• Activity:
Copy exactly the lines of the material below that run from the one containing "Task: Toggle favorite star for BVB" through the one containing "Task: Open the Featured". Copy no other lines.

-*-*-

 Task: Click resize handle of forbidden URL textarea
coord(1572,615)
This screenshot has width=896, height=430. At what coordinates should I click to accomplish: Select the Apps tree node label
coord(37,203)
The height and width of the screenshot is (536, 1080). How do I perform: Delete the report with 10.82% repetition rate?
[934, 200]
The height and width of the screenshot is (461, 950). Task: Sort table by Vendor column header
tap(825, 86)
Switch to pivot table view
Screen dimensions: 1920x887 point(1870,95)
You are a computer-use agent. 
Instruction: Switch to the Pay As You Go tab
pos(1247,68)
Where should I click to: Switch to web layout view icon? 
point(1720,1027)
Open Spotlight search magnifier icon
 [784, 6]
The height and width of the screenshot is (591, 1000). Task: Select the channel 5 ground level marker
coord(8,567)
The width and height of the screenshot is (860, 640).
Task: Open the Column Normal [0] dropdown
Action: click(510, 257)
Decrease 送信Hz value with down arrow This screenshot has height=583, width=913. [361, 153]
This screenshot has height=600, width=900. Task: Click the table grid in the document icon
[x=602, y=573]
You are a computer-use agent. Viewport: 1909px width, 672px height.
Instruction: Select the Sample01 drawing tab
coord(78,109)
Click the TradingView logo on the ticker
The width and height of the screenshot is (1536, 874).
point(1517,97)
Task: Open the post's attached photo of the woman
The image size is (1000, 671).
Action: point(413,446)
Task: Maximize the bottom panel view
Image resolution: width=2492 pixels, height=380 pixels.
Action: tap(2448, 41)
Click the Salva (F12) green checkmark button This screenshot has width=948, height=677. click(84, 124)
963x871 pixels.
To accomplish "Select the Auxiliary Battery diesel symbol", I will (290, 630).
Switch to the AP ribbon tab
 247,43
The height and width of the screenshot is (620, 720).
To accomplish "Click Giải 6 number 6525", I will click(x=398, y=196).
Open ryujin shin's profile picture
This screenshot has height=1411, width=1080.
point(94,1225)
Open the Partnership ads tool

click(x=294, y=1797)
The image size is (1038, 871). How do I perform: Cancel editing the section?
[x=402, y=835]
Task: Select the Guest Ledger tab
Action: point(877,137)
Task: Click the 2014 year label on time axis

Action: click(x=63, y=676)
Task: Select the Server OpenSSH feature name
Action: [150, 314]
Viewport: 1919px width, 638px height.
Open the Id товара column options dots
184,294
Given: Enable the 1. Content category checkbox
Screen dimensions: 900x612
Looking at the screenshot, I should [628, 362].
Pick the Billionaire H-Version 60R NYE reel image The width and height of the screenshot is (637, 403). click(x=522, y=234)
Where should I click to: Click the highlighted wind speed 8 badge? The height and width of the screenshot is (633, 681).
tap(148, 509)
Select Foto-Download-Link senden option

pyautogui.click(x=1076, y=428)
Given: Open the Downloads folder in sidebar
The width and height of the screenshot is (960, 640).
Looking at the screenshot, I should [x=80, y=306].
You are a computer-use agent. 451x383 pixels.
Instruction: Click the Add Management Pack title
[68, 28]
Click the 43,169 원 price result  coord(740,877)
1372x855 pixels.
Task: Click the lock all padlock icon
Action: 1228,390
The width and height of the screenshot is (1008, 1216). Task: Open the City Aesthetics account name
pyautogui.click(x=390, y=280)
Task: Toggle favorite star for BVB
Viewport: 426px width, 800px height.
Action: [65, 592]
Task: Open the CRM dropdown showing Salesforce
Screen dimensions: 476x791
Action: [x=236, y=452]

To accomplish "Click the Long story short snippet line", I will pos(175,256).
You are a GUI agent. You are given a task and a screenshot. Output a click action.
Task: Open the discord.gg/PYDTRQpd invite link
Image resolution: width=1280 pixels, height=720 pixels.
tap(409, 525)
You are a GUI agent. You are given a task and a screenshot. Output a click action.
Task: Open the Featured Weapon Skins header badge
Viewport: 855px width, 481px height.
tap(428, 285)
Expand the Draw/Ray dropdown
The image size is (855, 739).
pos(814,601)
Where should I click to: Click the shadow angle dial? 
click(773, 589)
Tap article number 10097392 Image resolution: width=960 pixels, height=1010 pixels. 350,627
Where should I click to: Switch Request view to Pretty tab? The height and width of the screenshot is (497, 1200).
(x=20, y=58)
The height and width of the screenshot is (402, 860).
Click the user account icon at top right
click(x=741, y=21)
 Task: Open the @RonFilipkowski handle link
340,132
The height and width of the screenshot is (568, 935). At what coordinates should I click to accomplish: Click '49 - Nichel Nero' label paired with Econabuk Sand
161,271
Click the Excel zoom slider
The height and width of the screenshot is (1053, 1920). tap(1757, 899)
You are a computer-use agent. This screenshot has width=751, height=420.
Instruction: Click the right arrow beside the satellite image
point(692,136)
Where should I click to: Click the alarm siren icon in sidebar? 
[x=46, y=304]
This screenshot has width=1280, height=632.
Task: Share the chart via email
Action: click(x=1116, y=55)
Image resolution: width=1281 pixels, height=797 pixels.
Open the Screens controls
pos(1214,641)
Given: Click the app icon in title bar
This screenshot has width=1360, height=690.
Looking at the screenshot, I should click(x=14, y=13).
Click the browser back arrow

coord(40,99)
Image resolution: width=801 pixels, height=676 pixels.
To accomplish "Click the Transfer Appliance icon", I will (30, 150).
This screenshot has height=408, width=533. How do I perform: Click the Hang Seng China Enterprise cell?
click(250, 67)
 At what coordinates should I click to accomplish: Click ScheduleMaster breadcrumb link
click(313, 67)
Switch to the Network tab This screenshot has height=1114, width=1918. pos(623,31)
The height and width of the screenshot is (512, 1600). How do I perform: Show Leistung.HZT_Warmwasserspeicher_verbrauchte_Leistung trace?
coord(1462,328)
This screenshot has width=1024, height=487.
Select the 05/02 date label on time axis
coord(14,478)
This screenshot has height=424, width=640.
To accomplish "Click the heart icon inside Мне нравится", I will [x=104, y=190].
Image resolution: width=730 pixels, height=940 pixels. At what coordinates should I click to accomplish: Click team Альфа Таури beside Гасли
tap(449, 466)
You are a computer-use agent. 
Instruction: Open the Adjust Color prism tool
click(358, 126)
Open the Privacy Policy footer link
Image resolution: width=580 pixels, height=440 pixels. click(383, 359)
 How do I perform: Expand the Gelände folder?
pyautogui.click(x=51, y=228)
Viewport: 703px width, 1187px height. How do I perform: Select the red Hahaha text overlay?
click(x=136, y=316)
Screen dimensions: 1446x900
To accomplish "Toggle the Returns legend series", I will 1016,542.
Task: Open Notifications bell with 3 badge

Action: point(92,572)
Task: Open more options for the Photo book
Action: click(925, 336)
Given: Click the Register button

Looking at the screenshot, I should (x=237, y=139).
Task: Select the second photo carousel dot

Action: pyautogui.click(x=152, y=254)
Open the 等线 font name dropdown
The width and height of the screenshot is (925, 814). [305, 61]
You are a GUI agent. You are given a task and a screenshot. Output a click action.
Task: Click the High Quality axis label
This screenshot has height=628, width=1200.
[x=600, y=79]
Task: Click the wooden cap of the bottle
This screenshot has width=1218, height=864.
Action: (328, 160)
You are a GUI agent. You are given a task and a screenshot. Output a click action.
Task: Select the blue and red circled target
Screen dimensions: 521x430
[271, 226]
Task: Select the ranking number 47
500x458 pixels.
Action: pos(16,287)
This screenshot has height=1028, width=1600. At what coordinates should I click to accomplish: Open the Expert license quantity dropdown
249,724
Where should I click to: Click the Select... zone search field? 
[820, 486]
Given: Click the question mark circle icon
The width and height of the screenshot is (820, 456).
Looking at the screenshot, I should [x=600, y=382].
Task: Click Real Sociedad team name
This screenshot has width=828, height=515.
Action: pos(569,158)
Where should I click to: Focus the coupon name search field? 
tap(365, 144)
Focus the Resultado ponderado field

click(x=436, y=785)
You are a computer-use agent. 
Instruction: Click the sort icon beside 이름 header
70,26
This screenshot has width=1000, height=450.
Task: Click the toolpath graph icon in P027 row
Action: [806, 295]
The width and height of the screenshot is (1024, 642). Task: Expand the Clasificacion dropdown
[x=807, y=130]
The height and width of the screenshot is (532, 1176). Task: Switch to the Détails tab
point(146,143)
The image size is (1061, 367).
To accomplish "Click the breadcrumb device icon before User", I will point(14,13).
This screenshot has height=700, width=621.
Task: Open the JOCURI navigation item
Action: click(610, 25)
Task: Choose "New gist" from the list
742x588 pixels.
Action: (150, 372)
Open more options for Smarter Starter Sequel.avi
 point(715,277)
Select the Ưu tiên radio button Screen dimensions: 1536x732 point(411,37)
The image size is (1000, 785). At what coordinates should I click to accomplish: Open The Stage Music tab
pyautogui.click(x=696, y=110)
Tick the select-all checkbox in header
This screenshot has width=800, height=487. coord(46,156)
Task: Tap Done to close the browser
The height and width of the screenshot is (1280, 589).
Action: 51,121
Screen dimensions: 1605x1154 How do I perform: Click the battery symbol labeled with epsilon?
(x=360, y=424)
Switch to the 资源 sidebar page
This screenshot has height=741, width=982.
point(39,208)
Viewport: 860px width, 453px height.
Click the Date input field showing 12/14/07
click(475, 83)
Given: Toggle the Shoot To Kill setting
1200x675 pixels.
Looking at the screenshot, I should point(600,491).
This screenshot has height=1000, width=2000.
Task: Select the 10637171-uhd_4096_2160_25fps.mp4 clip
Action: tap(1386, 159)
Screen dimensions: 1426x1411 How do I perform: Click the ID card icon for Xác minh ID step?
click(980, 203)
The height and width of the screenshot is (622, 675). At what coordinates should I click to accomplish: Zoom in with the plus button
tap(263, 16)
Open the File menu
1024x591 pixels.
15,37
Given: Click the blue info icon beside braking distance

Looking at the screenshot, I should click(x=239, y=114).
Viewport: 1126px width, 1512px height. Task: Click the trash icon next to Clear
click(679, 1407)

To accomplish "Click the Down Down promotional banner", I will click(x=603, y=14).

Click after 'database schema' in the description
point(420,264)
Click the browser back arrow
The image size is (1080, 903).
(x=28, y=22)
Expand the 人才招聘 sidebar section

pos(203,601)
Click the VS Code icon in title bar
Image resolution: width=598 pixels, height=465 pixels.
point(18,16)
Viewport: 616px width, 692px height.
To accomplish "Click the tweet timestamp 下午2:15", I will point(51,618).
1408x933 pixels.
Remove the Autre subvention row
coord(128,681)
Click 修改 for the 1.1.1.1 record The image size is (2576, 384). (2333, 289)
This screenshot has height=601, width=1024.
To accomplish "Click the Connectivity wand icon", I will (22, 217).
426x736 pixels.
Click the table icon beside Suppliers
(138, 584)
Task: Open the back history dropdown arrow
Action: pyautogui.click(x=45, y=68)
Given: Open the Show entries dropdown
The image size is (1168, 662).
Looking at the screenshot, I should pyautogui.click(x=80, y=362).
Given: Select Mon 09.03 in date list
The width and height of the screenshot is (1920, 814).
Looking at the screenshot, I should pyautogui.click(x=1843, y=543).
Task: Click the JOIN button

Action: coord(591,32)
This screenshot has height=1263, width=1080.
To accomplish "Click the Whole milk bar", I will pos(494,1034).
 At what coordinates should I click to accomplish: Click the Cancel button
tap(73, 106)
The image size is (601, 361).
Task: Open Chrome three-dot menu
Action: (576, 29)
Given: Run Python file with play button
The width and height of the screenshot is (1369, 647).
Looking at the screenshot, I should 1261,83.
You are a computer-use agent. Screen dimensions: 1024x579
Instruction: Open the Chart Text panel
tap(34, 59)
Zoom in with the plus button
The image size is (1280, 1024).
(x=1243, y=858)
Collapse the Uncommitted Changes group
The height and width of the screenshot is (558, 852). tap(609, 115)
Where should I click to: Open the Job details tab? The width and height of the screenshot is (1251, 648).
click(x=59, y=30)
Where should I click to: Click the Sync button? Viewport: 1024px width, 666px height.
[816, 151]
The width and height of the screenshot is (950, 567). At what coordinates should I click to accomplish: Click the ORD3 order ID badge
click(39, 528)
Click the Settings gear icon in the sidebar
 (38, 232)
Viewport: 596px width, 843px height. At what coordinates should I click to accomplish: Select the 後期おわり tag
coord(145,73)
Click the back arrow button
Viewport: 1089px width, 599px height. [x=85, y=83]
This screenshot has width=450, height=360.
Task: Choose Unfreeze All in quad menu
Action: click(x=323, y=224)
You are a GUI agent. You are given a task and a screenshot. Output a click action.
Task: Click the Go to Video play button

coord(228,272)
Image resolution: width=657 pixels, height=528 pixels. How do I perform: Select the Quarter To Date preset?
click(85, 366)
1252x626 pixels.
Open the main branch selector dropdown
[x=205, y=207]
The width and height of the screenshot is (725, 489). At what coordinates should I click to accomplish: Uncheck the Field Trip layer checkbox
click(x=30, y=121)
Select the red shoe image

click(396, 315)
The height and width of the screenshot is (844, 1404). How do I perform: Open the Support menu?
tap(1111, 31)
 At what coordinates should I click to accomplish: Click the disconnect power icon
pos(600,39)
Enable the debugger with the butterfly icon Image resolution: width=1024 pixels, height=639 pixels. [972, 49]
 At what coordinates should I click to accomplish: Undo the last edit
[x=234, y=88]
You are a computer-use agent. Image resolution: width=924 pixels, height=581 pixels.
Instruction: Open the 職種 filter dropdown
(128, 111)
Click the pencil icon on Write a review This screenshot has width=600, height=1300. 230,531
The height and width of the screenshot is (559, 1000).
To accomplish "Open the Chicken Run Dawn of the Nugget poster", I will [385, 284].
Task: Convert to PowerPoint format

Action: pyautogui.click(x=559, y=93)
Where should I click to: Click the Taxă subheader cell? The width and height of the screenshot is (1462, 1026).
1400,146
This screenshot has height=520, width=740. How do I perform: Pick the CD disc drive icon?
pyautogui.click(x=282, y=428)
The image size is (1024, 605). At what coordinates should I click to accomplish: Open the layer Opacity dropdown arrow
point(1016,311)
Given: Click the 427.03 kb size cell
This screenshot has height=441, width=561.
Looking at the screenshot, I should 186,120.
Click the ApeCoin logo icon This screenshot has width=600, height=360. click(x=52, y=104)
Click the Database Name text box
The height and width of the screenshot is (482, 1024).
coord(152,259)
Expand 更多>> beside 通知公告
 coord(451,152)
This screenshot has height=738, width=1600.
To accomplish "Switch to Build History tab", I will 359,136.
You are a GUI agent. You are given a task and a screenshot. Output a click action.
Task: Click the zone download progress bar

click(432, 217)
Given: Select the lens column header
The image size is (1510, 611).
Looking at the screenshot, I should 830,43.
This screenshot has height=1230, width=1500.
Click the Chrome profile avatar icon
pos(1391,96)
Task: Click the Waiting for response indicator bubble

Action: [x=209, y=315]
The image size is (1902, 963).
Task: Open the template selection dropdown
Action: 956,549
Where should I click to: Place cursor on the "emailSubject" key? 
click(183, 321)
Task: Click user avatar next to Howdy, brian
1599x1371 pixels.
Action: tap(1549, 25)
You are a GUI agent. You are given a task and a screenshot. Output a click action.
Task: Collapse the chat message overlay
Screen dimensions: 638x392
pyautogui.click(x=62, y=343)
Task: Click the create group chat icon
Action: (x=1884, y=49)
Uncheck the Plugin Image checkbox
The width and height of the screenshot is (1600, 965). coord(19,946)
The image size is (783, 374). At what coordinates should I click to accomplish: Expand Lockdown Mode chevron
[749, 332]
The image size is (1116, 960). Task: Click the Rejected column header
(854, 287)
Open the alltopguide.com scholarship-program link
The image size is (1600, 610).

-*-*-

• Result for this exercise:
Task: Toggle favorite star for BVB
Viewport: 426px width, 800px height.
Action: [65, 592]
Task: Open the CRM dropdown showing Salesforce
Screen dimensions: 476x791
Action: [x=236, y=452]

To accomplish "Click the Long story short snippet line", I will pos(175,256).
You are a GUI agent. You are given a task and a screenshot. Output a click action.
Task: Open the discord.gg/PYDTRQpd invite link
Image resolution: width=1280 pixels, height=720 pixels.
tap(409, 525)
You are a GUI agent. You are given a task and a screenshot. Output a click action.
Task: Open the Featured Weapon Skins header badge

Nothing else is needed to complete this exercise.